What a few days it has been. It was and continues to be a humanitarian disaster of grand proportions - and one that happened on an island where there is more high end video and cellphone cameras than almost anywhere in the world - bringing us photos and videos that are both shocking and incredible.
The Bank of Japan has plunged in as all central banks are wont to do in this day and age, thinking it is somehow "helping" by counterfeiting trillions of Yen, but no amount of money printing can change reality - in fact it can only make things worse at it distorts price signals which investors use to make decisions on where to allocate scarce resources.
We, like most, are dependent on the Japanese Government and major news media for our information on events on the ground in terms of the ongoing nuclear situation in Japan. Things look bad at the moment but may not necessarily be as bad as they seem. This write-up seems to indicate that things are still under control but at this point it is difficult to gauge.
The Uranium Sector
The Dollar Vigilante has had 5% of our portfolio in the uranium sector but the events of the last few days leave our investment thesis for this small part of our portfolio at risk.
Our one main holding, a Uranium Fund, was until recently up 110% since our purchase in September, but with a dip in the price of uranium over the last few weeks and now this ongoing crisis in Japan, it is only up 56% after falling 16% Monday.
The question now is, how do we invest or divest in this sector?
The answer to that remains nebulous and changes on an hour-by-hour basis at the moment.
To put it in its briefest terms possible, from an investment perspective, if there are no major deaths or sickness resulting from this nuclear situation then this should be a major buying opportunity in the uranium sector. However, if things continue to worsen and result in significant deaths or sickness we could be looking at a collapse of a significant percent of the uranium industry. Already environmentalist groups in the UK, US and Germany are lobbying hard to ban all new nuclear reactors.
It really shouldn't be this way. No matter what happens the general public should realize that it was foolish of the Japanese Government to license and subsidize nuclear power stations on one of the most active faultlines on the planet - within striking distance of a tsunami no less. It also will likely go without notice that most of these plants are four decades old and were already set to be decommissioned.
But no one said that anything to do with the nuclear industry has ever been rational. Three mile island caused a total of zero deaths and yet it almost destroyed the entire nuclear industry. Even Chernobyl, which was the only really serious nuclear accident in history, caused only 57 immediately attributable deaths - although many more deaths are attributable after the fact mostly due to countless errors by the Ukrainian SSR at the time.
The point is, however, that Three Mile Island, alone, with zero attributable deaths, nearly shuttered the entire industry. And so, with disaster on a razor's edge in Japan at the moment, a large percent of the industry, at least for the next decade or two, lies in the balance.
As investors, our educated guess just turned into a roll of the dice.
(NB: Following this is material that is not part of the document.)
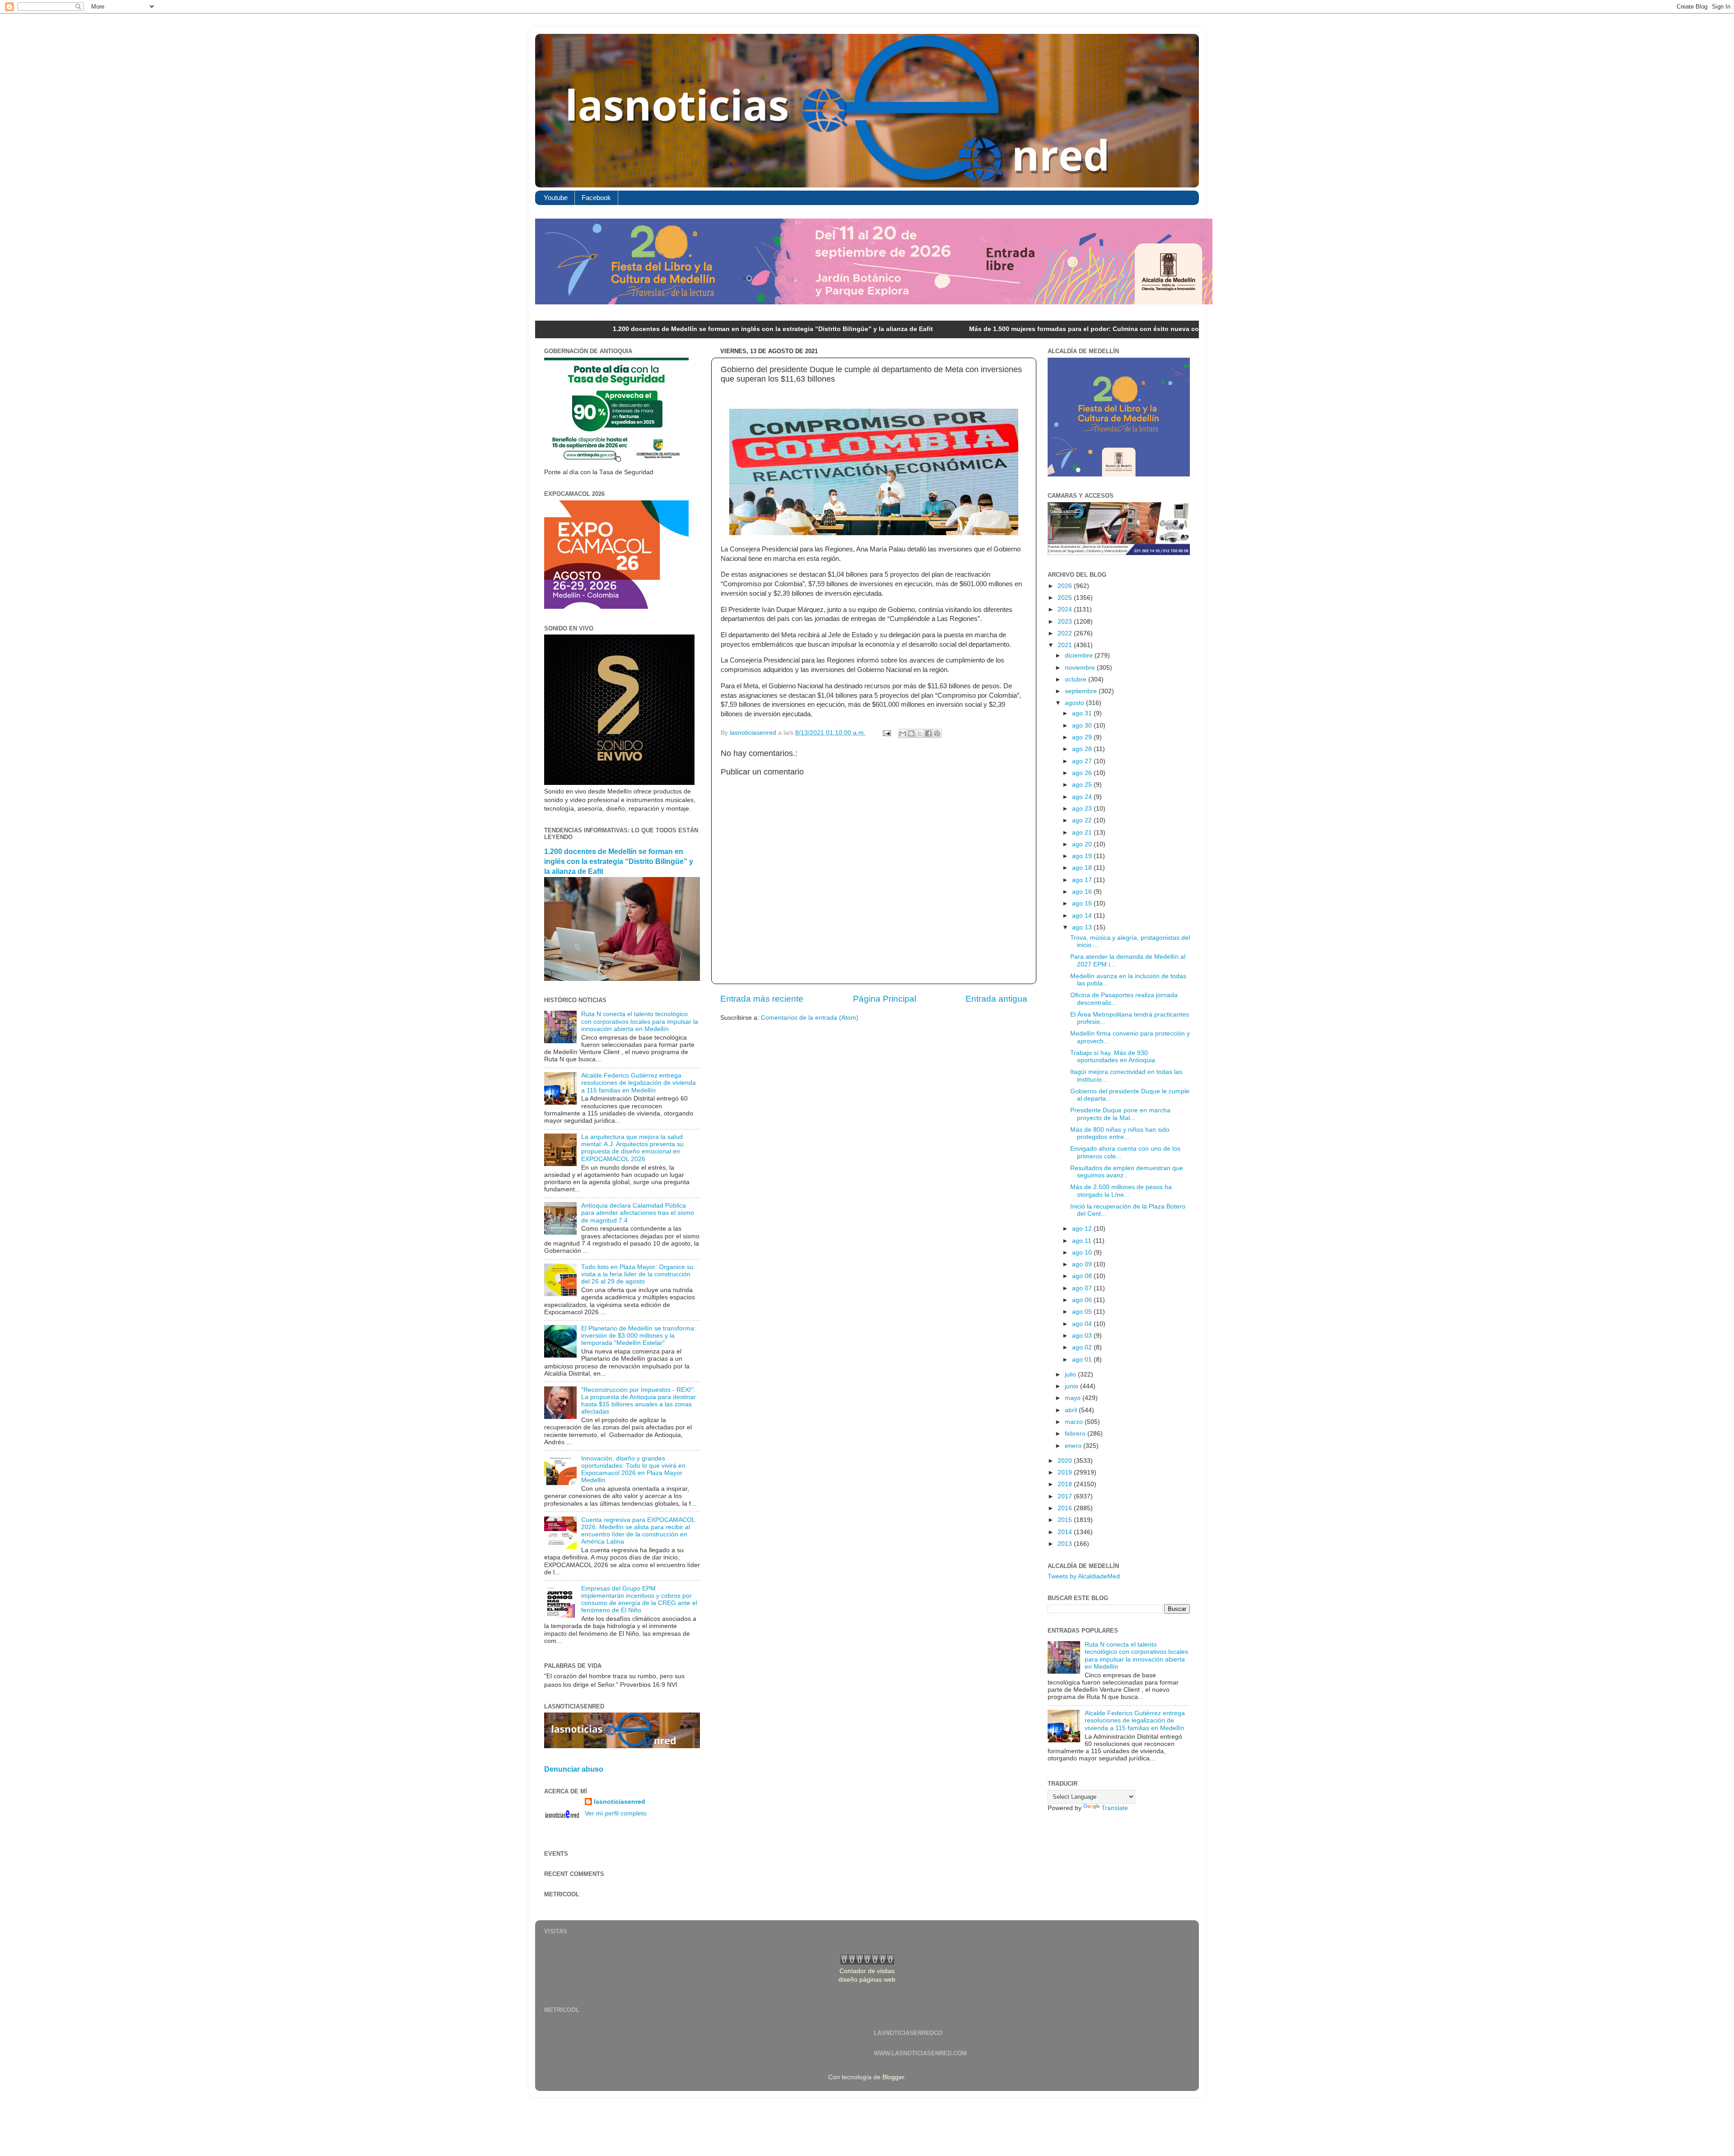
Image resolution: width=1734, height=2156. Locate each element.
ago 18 (1083, 867)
Luckily, for us, our investment in this sector was only 5% of our portfolio so even a total loss - something we don't expect - would not be devastating.
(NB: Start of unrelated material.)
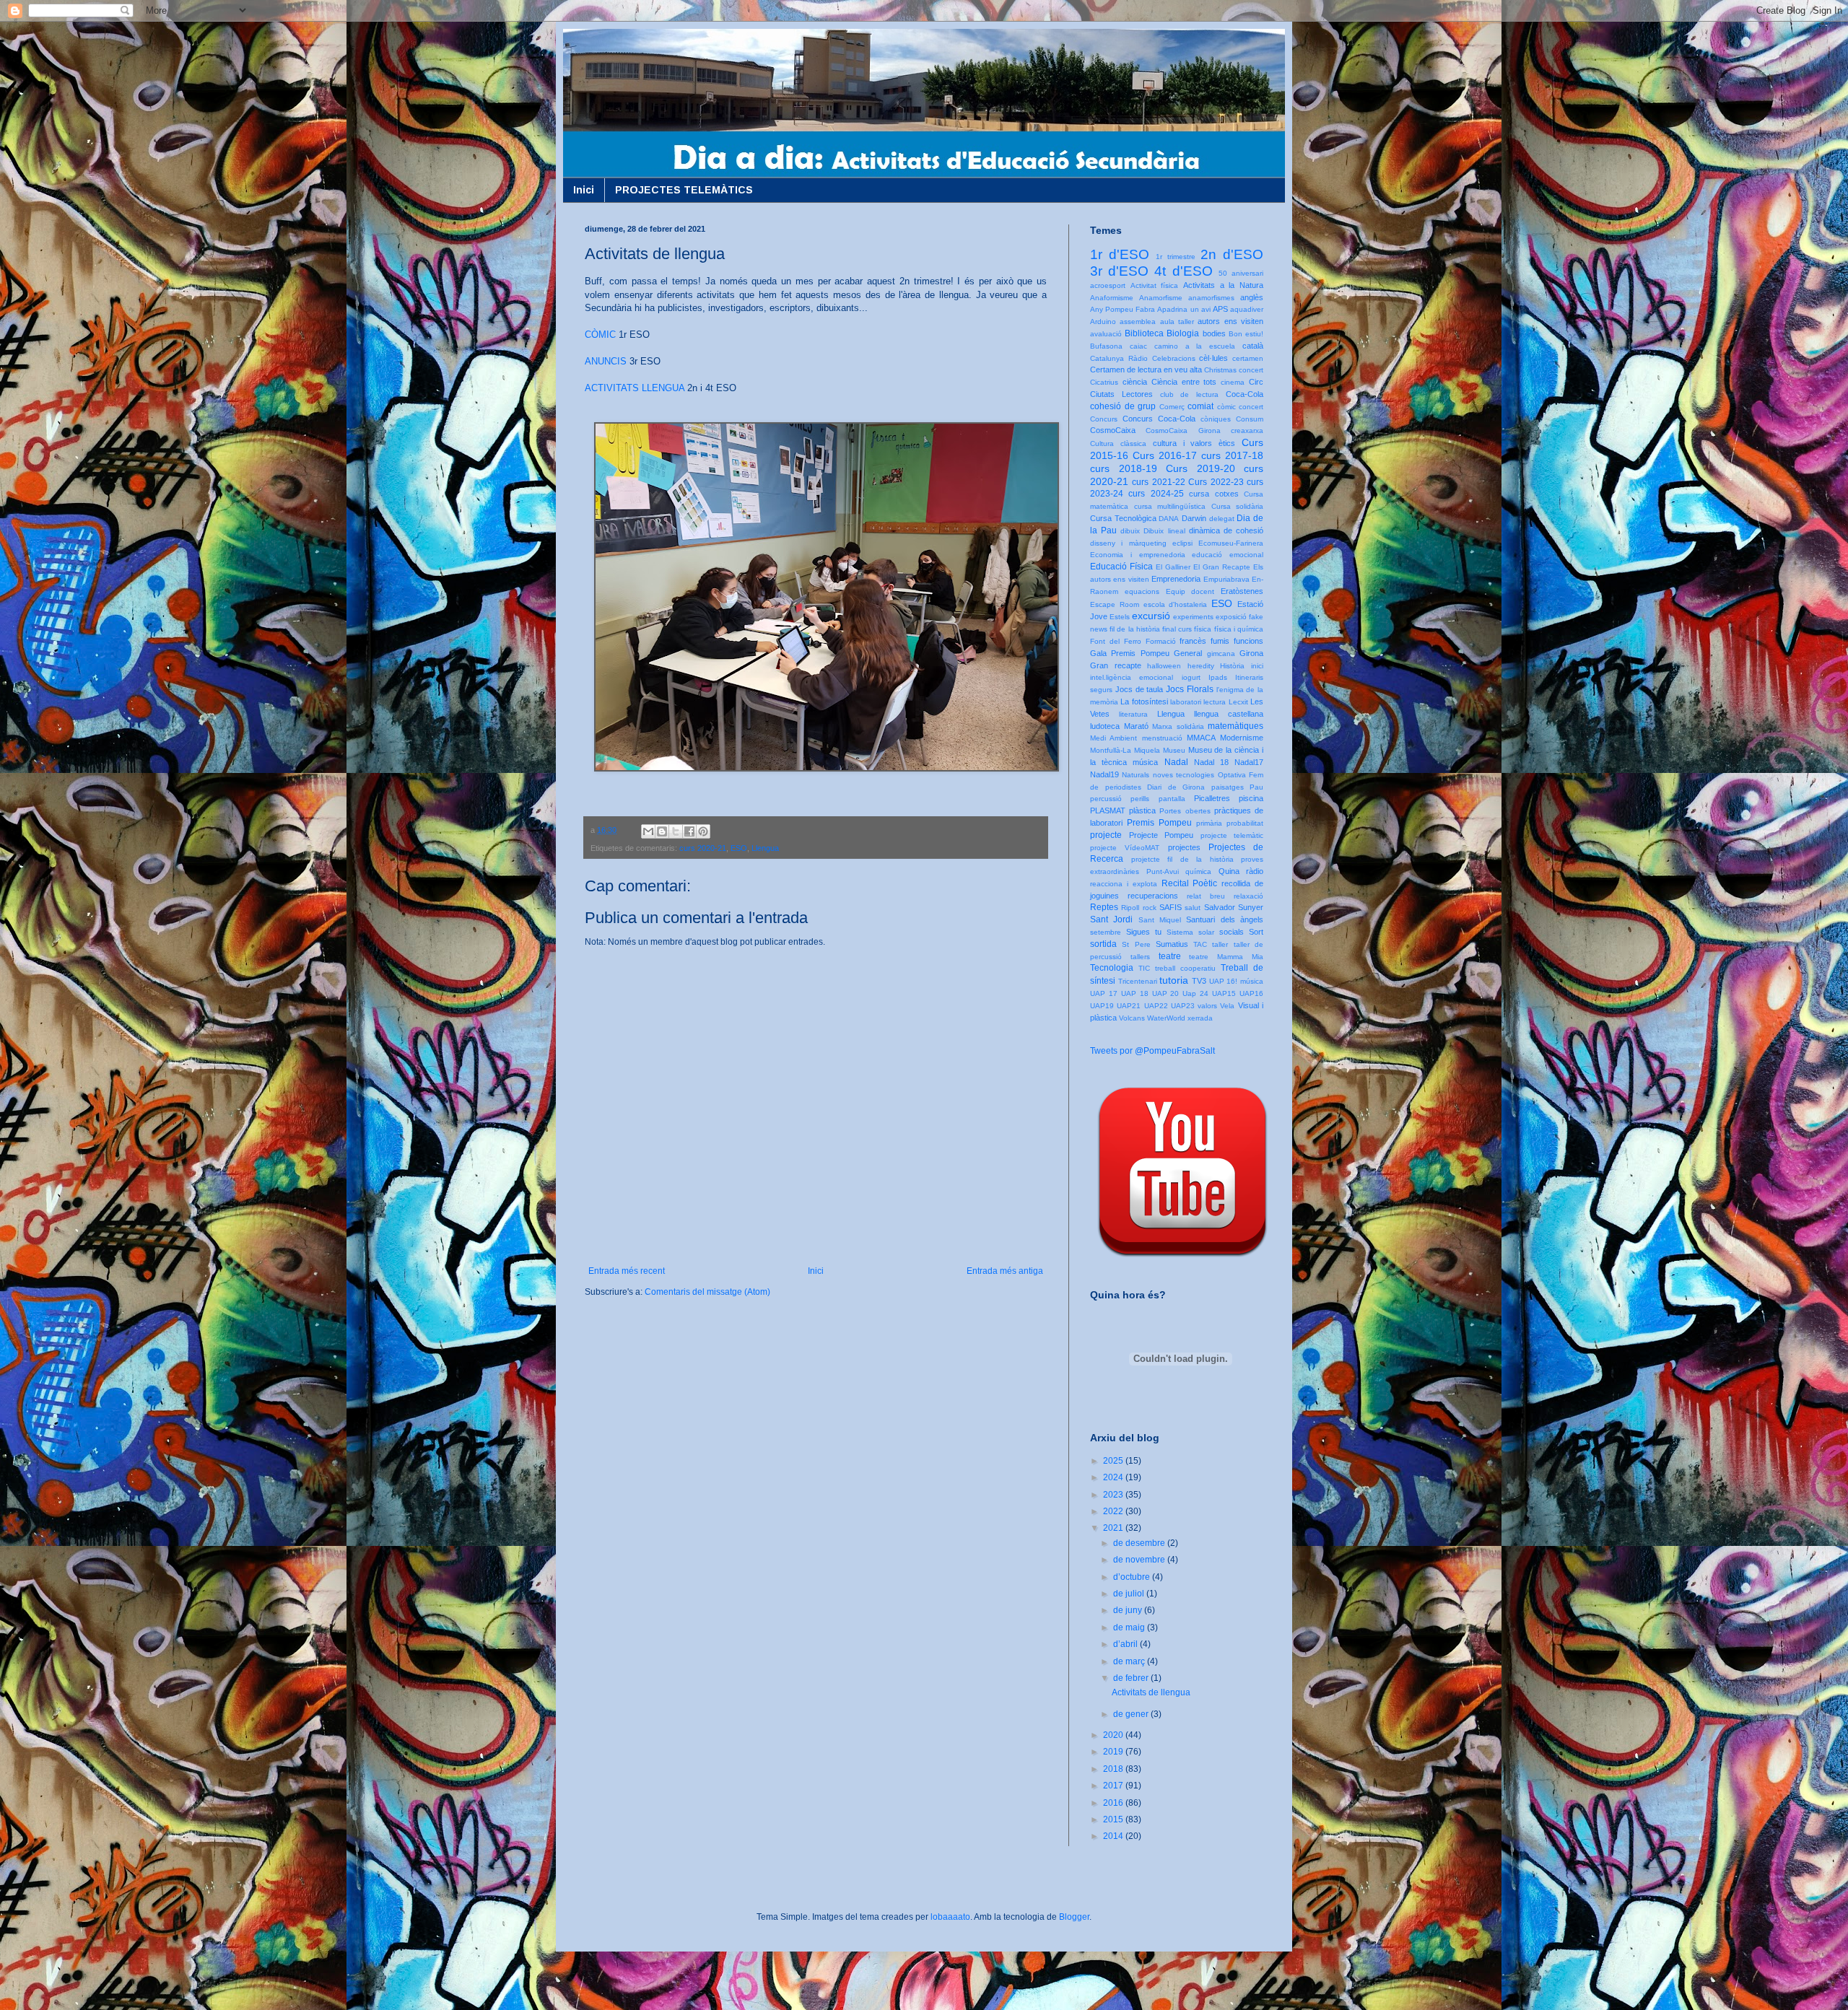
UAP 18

Each investor has to make their own decision. We have not sold our uranium holdings and have been adding to one holding in particular today which we just released to TDV subscribers. It is a company with "uranium" in its name which has seen its stock knocked down from $1.23 to $0.91 just because of its name. However, the company itself actually holds cash and stock in a lithium company worth $1.20 per share and recently picked up a high grade silver property in Argentina - all of which you can currently buy at a 25% discount solely due to investor panic.
Repercussions for US Treasuries and the Dollar
All major markets including gold are down significantly today as investors become skittish.
The most important aspect of this entire situation, however, is that the Japanese Government will need to sell a large quantity of its horde of US Treasuries to pay for reconstruction.
With China not adding to its holdings of US Treasuries, the Arab oil exporters looking more volatile every day and now Japan looking as though it may be an active seller that doesn't leave many buyers left for US Treasuries except its biggest holder and sole-buyer of nearly all new issuances from November until at least June - the Federal Reserve.
We'll be covering this in much more depth in the April issue of TDV but with the Bank of Japan printing trillions of Yen and the US Treasury market becoming even more of a one-buyer market (the Federal Reserve itself), the investment positions we hold in gold and gold stocks look to be set for further major gains once the short term panic subsides.